Les microbes sont-ils vraiment des agents causaux de la MA ou agissent-ils peut-être pour accélérer les processus pathologiques mis en mouvement par des plaques et des enchevêtrements ou des mécanismes encore inconnus? Les médicaments antiviraux pourraient-ils protéger le cerveau contre les infections qui pourraient être liées au déclin cognitif? Bien que beaucoup de travail reste à faire pour justifier la théorie infectieuse de la pathologie de la MA, le domaine a considérablement mûri. Sur la base de progrès encourageants, le NIH a décidé de fournir un financement important pour la recherche sur le sujet et l'American Society for Infectious Diseases offre plusieurs subventions pour explorer de nouvelles voies de découverte.

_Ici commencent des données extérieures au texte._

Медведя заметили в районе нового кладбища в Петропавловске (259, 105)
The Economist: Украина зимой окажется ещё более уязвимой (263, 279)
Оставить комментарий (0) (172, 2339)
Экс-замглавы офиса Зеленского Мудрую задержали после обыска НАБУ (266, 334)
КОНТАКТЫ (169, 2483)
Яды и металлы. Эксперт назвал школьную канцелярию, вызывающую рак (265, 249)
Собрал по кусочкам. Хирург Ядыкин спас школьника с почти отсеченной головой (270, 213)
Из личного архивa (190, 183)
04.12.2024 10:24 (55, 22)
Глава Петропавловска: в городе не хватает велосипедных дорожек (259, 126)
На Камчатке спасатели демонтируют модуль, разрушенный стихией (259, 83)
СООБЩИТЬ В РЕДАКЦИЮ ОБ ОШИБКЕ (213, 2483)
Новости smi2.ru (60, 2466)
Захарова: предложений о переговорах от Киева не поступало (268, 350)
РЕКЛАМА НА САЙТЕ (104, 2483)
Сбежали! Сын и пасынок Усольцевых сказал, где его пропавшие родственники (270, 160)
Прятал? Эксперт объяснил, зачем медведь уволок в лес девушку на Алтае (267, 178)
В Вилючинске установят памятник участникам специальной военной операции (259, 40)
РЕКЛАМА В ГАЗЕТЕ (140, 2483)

Les initiatives offrent un nouvel espoir dans la lutte contre la maladie d'Alzheimer, qui reste le seul tueur de premier plan sans traitement ni cure et qui exige un bilan émotionnel et financier extraordinaire pour les patients, les ressources médicales et les familles des personnes touchées. Sans interruption significative de l'affaire, la crise devrait exploser d'ici 2050, avec plus de 152 millions de patients dans le monde souffrant de la maladie d'Alzheimer et d'autres formes de démence.

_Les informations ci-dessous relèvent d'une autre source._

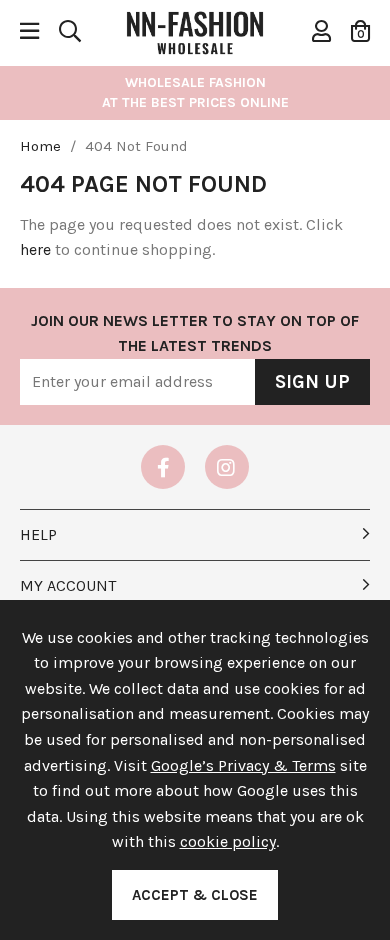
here (35, 249)
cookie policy (228, 841)
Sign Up (312, 382)
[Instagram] (227, 467)
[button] (360, 31)
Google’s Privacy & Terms (243, 765)
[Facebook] (163, 467)
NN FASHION (195, 31)
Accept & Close (195, 895)
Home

« C'est une période passionnante pour s'engager dans la recherche sur la MA. Plus que jamais, nous sommes prêts à voir les fondements de cette maladie dévastatrice », déclare Readhead. « Il est stimulant de voir une activité et une attention accrues accordées à l'idée relativement sous-explorée de savoir si les microbes jouent un rôle causal dans la MA. Indépendamment de la façon dont la réponse finale émergera, il y a une réelle valeur pour le terrain à résoudre cette vieille question en grande partie sans réponse. » «
La source:
Référence de la revue:
Itzhaki, R.F., et al. (2020) Les infections jouent-elles un rôle dans la pathogenèse de la maladie d'Alzheimer?. Avis sur la nature Neurologie. doi.org/10.1038/s41582-020-0323-9.